| Work to be completed |
Count the lines in the listing below that contain the string "perform", treating uppercase and lowercase as different. Reply with the number only.

| Working data |
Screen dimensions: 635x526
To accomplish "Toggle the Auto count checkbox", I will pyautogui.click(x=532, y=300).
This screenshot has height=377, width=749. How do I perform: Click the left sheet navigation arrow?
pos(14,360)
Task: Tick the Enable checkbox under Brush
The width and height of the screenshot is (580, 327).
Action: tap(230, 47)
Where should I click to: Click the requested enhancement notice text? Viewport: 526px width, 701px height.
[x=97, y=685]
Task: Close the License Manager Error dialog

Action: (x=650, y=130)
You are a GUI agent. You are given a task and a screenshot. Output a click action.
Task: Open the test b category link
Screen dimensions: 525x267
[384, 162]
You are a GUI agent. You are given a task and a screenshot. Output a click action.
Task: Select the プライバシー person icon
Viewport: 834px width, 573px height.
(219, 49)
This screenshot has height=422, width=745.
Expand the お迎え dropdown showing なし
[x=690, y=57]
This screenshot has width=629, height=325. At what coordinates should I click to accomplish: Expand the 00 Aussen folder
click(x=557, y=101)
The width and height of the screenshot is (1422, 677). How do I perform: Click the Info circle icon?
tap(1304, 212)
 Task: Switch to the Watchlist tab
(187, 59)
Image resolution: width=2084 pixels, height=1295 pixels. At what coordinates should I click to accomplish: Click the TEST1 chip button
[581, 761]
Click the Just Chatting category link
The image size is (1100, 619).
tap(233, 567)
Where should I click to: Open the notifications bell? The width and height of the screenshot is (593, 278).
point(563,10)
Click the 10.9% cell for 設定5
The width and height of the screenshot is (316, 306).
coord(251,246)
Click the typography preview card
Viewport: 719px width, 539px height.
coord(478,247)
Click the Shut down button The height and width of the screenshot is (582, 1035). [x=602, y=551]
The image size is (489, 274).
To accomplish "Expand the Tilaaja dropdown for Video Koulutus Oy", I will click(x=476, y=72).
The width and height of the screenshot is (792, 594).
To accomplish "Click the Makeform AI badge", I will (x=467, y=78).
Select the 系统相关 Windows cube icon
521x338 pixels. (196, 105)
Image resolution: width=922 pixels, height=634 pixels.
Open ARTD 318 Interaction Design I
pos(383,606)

| Exercise result |
2